## Extrait choisi
::::::::

Finale de coupe en Angleterre dans les années 1900
En voilà un beau sport : le football. Des règles assez complexes qui conduisent le joueur à une bonne maîtrise de soi, un espace clos qui permet de concentrer le spectacle sur un endroit donné, de la rapidité, de l’adresse et de l’endurance.
En Angleterre, le football a été, jusque dans les années 1870, le sport des élites, des public schools du Sud. Il fallait que les jeunes gens de la bonne société apprennent à maîtriser leurs pulsions, à contrôler leur énergie et à travailler des gestes techniques sur un terrain relativement étroit appartenant à leur lycée.
La virilité était magnifiée mais à condition de respecter les codes de ce sport. Les élèves pouvaient se dépenser physiquement mais en restant des gentlemen. L’objectif n’était pas forcément de gagner mais plutôt de réaliser de « beaux gestes » et de perpétuer une communauté sportive soudée autour de valeurs communes.
A partir des années 1880 et au delà, le football s’est diffusé sur toute l’Angleterre et les licenciés ont commencé à appartenir au peuple.
La volonté des dirigeants anglais a dès lors été de canaliser la violence populaire potentielle, de privilégier l’adresse par rapport à la force qui devait demeurer contenue. Les ouvriers des usines, les dockers, les employés des entrepôts ont commencé dès lors à se passionner pour le ballon rond en cuir.
Les grandes entreprises, les paroisses, ont fait émerger des équipes dont la célébrité est devenue nationale : depuis les années 1890, 1900, les Anglais connaissent tous les « onze » d’Aston Villa, d’Everton ou de Birmingham.

::::::::

## Objectif visé A
Transcrivez le passage de l'extrait sur le football anglais qui commence par « La volonté des » et se poursuit jusqu'à « rond en cuir. ».
## Objectif visé B
Condensez en une courte liste le paragraphe de l'extrait sur le football anglais qui débute par « La virilité était magnifiée », en conservant ses faits principaux.
Les enregistrements qui viennent ensuite constituent un matériau indépendant de l'extrait.

::::::::

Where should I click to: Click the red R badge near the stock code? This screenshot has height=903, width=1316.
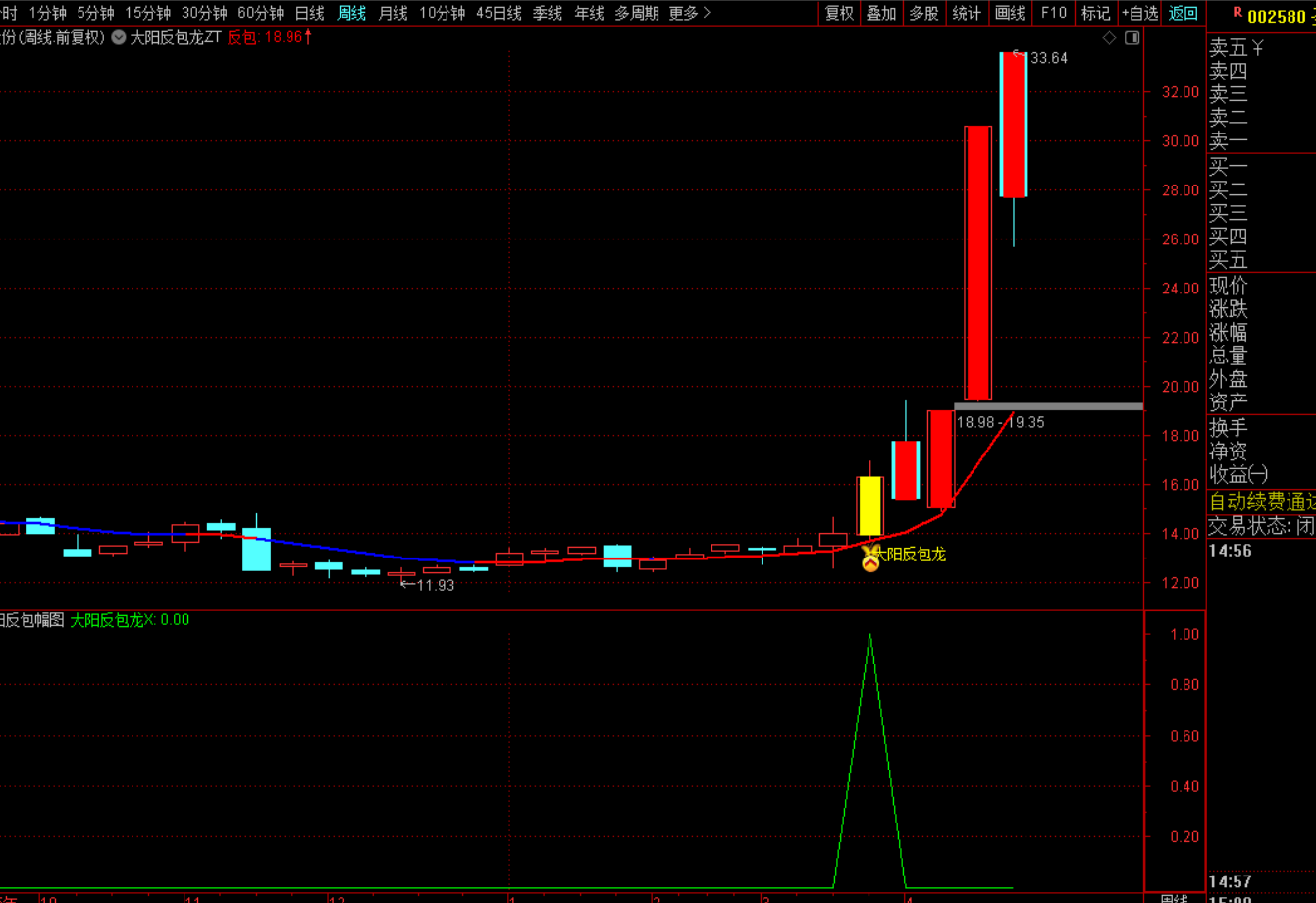tap(1238, 14)
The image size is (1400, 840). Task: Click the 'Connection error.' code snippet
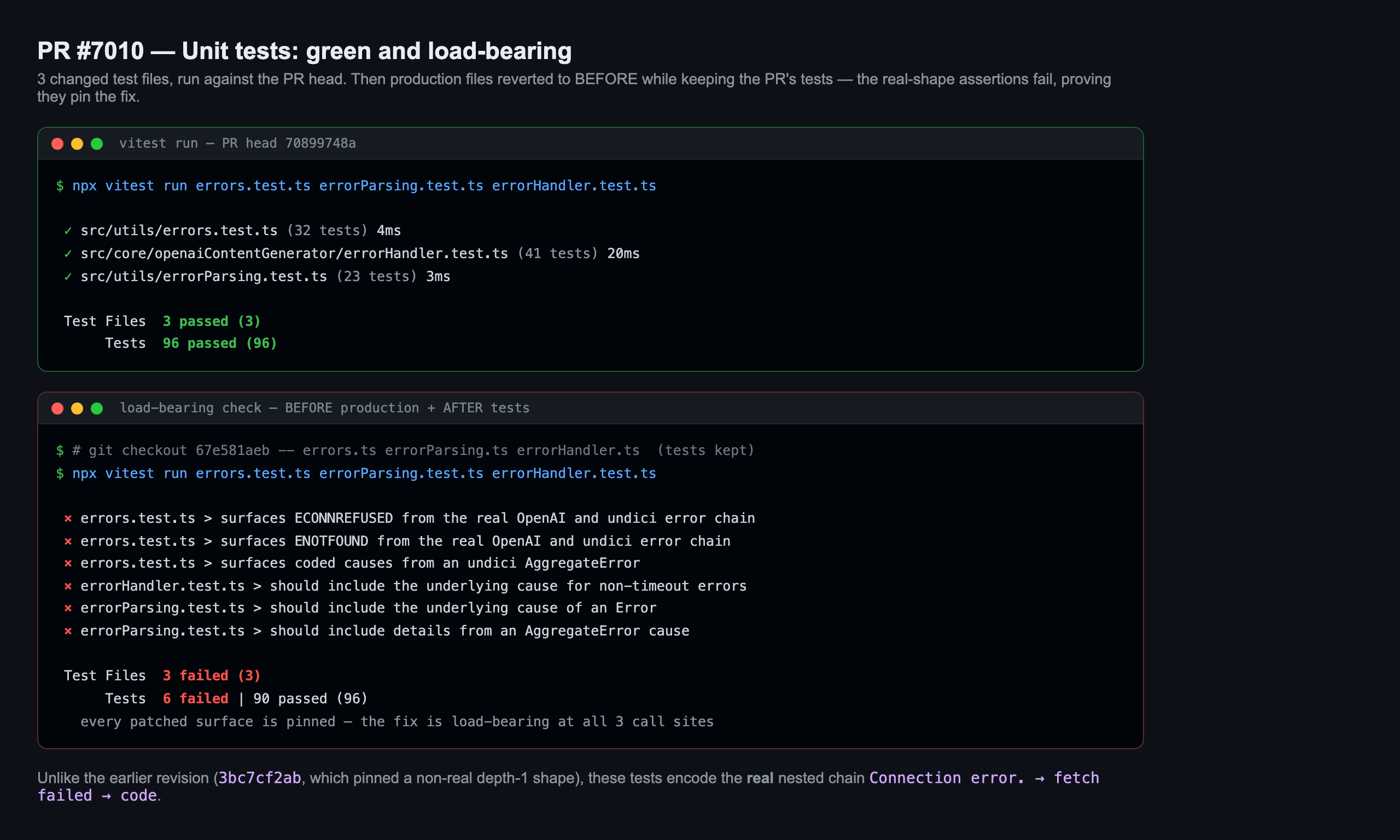pos(947,778)
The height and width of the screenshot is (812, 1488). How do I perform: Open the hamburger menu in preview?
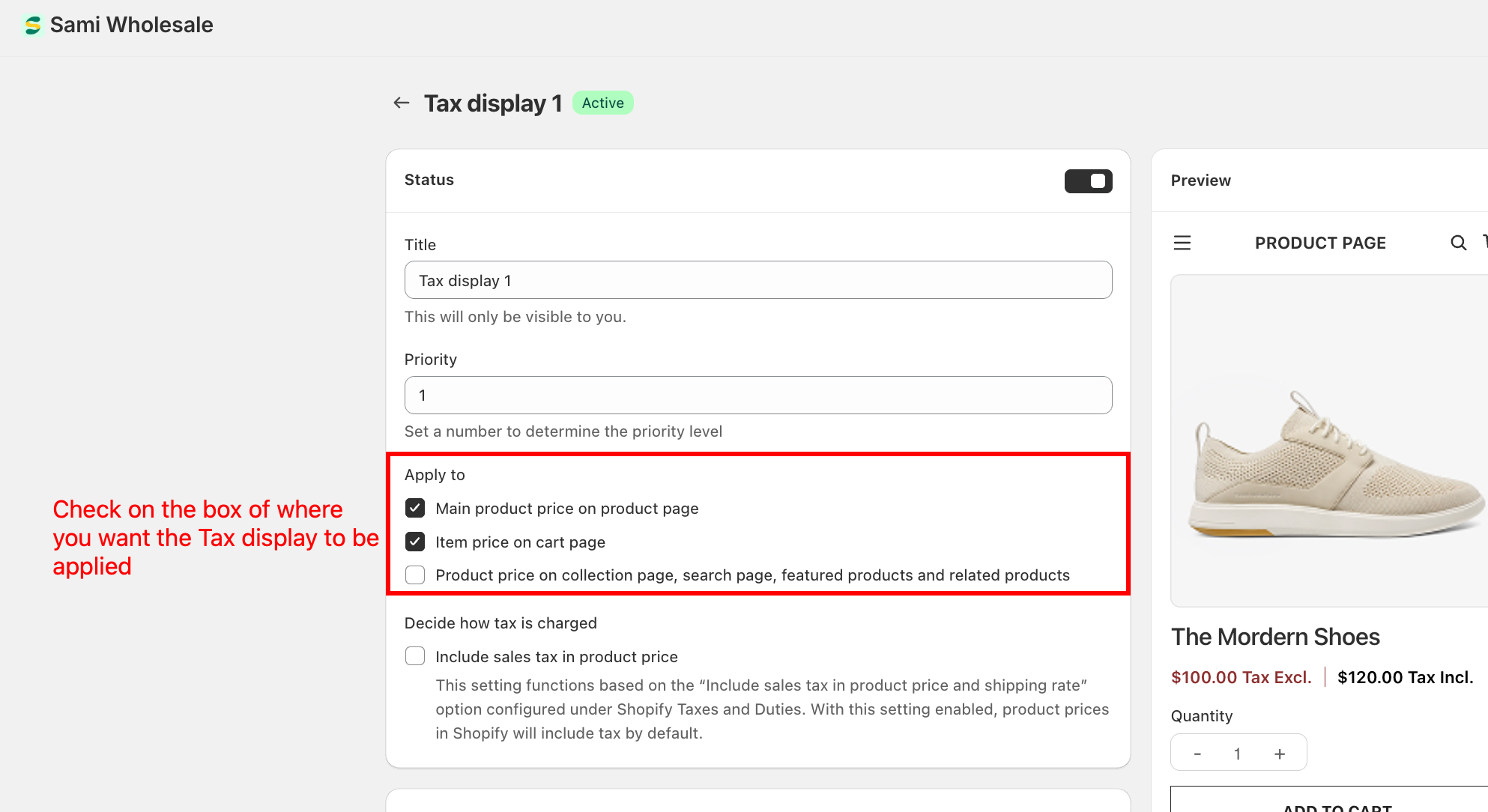click(x=1182, y=243)
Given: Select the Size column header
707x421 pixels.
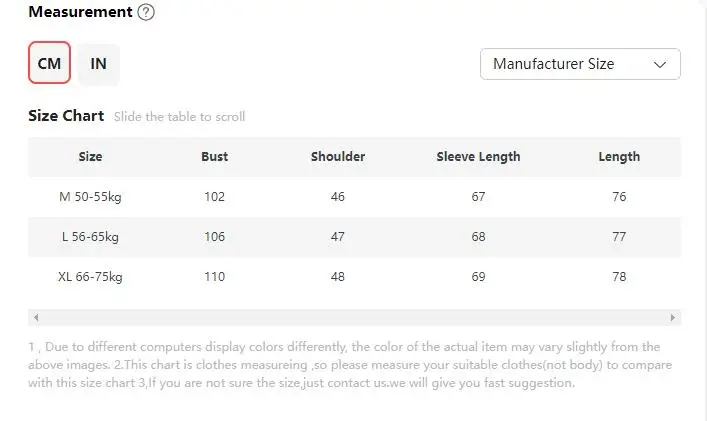Looking at the screenshot, I should coord(90,157).
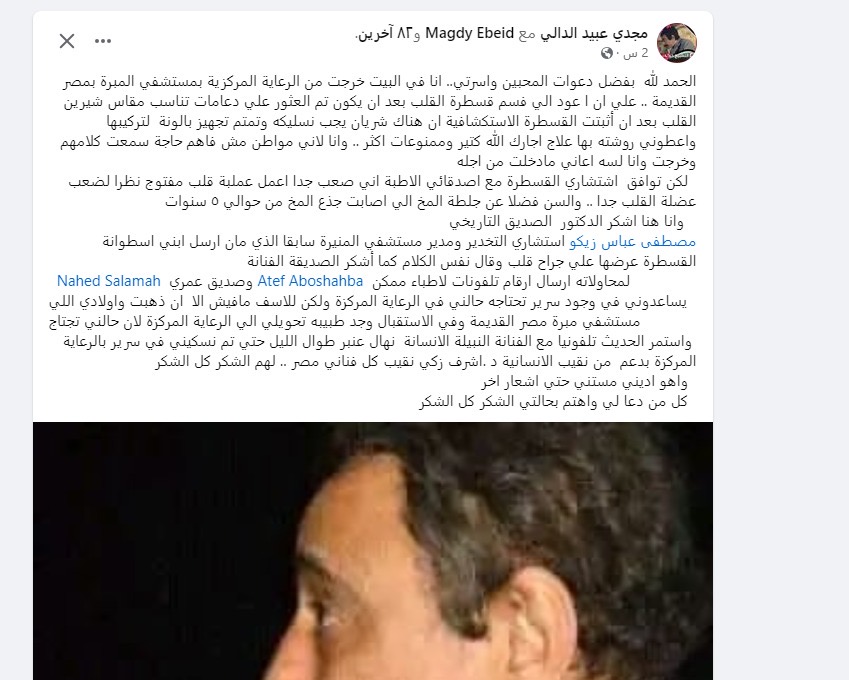Open the attached portrait photo
This screenshot has height=680, width=849.
pos(373,551)
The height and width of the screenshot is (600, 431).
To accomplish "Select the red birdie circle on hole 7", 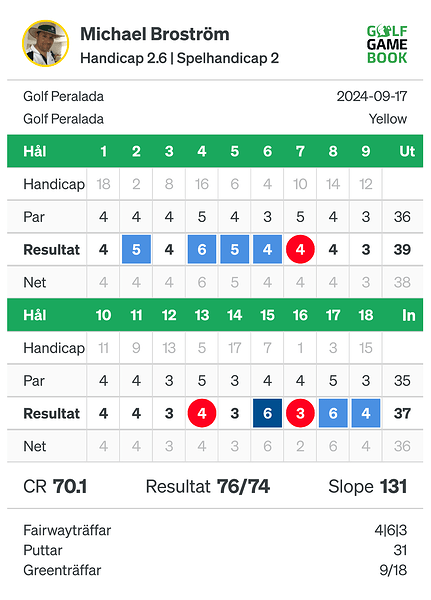I will point(300,249).
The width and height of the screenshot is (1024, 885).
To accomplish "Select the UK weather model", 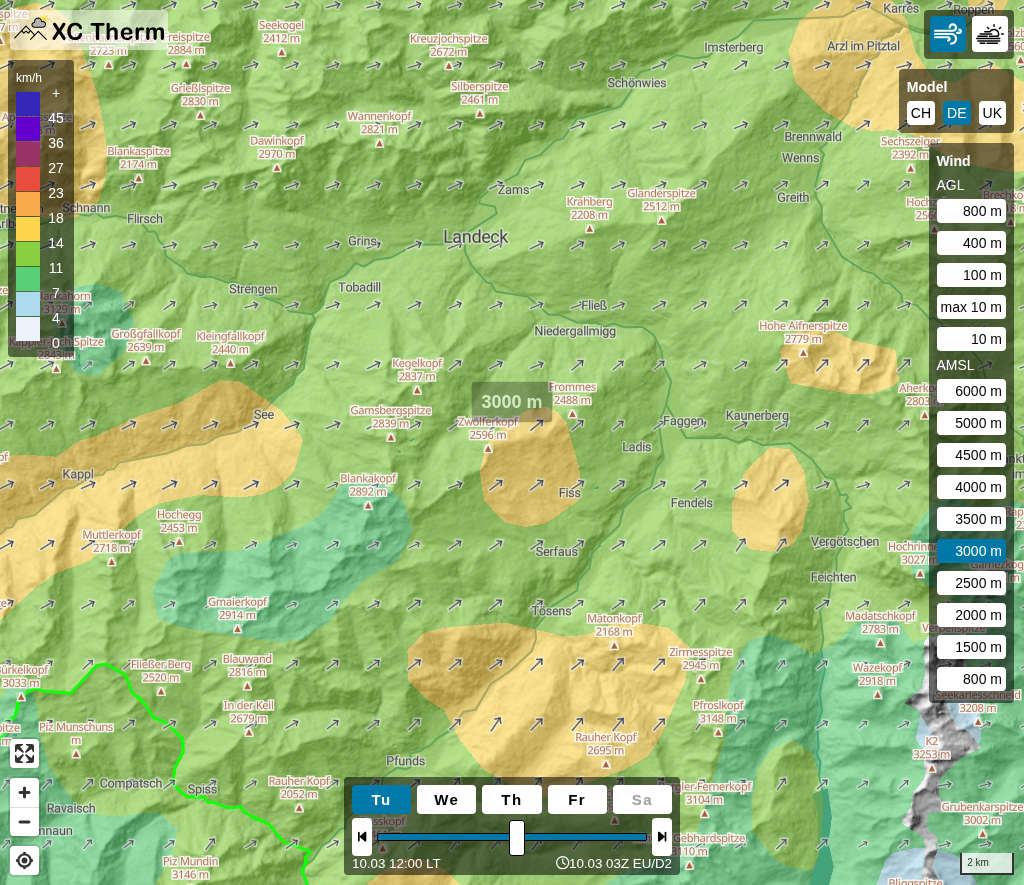I will (x=991, y=113).
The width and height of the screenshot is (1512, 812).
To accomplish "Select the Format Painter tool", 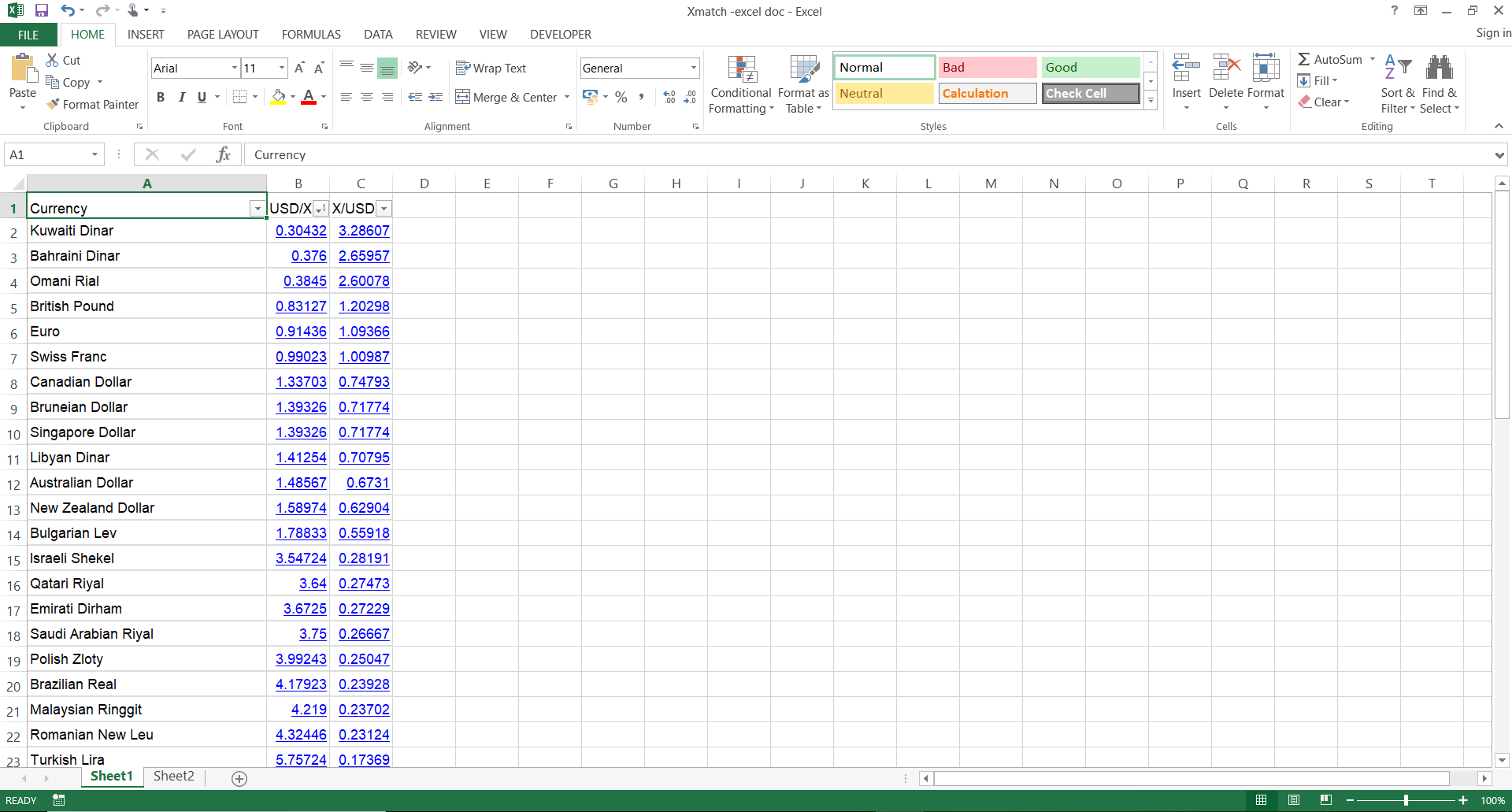I will (x=92, y=104).
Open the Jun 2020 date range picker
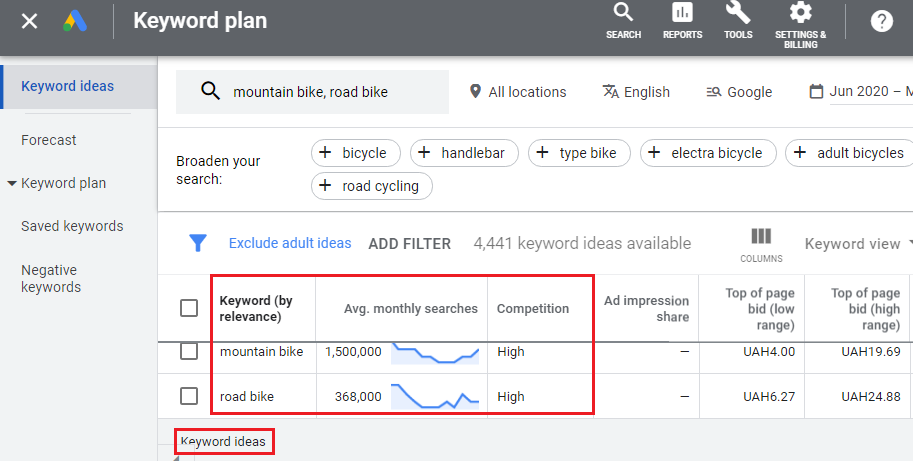The image size is (913, 461). (x=861, y=91)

::::::::

## Réponse attendue A
La volonté des dirigeants anglais a dès lors été de canaliser la violence populaire potentielle, de privilégier l’adresse par rapport à la force qui devait demeurer contenue. Les ouvriers des usines, les dockers, les employés des entrepôts ont commencé dès lors à se passionner pour le ballon rond en cuir.

## Réponse attendue B
- La virilité était magnifiée, à condition de respecter les codes de ce sport.
- Les élèves pouvaient se dépenser physiquement tout en restant des gentlemen.
- Le but n'était pas forcément de gagner, mais plutôt de réaliser de « beaux gestes » et de perpétuer une communauté sportive soudée autour de valeurs communes.